** Start of EXERCISE INPUTS **
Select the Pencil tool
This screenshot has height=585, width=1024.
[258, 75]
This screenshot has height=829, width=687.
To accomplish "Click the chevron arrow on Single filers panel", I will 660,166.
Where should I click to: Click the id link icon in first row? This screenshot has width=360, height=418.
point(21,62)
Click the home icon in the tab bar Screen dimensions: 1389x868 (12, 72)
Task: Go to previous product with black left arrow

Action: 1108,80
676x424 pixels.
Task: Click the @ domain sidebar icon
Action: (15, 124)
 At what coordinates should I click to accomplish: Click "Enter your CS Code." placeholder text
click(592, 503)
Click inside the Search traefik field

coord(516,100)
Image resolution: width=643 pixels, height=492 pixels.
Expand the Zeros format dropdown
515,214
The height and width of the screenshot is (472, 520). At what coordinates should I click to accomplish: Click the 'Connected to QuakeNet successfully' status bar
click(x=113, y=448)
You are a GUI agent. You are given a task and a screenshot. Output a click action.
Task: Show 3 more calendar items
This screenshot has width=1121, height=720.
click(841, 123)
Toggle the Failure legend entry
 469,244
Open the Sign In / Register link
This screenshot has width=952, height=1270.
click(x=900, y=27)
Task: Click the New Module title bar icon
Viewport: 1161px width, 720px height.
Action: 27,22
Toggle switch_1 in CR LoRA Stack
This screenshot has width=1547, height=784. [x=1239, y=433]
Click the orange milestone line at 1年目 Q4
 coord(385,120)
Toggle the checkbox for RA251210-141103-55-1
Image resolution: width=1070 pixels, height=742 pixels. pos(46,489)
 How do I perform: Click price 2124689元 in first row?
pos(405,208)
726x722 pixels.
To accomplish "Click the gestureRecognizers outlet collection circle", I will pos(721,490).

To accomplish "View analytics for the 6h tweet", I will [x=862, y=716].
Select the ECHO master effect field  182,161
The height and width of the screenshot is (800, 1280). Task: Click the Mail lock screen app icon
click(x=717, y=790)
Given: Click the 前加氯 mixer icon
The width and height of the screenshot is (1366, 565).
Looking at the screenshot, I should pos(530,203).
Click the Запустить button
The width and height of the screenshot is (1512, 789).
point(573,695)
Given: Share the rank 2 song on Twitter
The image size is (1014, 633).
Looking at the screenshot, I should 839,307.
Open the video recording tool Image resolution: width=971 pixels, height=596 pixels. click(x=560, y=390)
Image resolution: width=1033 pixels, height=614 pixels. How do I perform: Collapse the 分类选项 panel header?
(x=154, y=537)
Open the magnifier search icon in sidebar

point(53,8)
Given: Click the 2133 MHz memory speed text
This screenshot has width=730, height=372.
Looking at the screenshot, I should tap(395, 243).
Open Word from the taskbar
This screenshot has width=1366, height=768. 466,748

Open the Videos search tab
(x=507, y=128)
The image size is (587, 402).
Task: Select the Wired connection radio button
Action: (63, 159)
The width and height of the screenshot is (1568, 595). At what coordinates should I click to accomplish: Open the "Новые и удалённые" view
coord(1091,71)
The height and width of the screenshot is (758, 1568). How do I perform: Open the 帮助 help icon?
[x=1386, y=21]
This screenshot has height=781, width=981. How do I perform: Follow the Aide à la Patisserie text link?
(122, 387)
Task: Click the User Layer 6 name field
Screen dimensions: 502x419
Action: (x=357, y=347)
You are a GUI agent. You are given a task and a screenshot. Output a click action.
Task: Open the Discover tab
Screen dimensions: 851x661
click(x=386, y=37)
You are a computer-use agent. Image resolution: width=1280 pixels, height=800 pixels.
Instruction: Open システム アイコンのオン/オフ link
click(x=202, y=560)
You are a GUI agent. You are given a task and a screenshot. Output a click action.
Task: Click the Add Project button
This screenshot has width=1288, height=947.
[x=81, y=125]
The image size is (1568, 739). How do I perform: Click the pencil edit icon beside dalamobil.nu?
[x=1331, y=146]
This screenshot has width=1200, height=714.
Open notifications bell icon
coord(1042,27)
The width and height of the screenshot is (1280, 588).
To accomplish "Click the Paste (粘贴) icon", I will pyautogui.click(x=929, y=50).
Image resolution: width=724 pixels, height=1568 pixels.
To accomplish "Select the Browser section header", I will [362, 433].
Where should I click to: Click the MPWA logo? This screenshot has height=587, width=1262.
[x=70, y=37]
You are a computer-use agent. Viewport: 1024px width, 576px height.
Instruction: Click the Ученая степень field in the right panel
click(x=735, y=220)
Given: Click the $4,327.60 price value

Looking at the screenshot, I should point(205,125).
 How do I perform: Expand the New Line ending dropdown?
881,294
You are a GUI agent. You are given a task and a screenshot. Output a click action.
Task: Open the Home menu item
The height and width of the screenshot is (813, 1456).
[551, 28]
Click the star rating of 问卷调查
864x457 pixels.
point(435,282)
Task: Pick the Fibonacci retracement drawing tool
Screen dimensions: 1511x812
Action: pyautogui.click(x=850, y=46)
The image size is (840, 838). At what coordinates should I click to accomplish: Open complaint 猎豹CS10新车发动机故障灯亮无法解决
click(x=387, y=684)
** End of EXERCISE INPUTS **
## DIRECTION
Lay out the lines as a numbered list, skipping blank ones. Begin at the line that contains "Given: Click the 2133 MHz memory speed text" and stop after the line that contains "Action: (x=357, y=347)".

## EXERCISE SOLUTION
1. Given: Click the 2133 MHz memory speed text
2. This screenshot has width=730, height=372.
3. Looking at the screenshot, I should tap(395, 243).
4. Open Word from the taskbar
5. This screenshot has width=1366, height=768. 466,748
6. Open the Videos search tab
7. (x=507, y=128)
8. The image size is (587, 402).
9. Task: Select the Wired connection radio button
10. Action: (63, 159)
11. The width and height of the screenshot is (1568, 595). At what coordinates should I click to accomplish: Open the "Новые и удалённые" view
12. coord(1091,71)
13. The height and width of the screenshot is (758, 1568). How do I perform: Open the 帮助 help icon?
14. [x=1386, y=21]
15. This screenshot has height=781, width=981. How do I perform: Follow the Aide à la Patisserie text link?
16. (122, 387)
17. Task: Click the User Layer 6 name field
18. Screen dimensions: 502x419
19. Action: (x=357, y=347)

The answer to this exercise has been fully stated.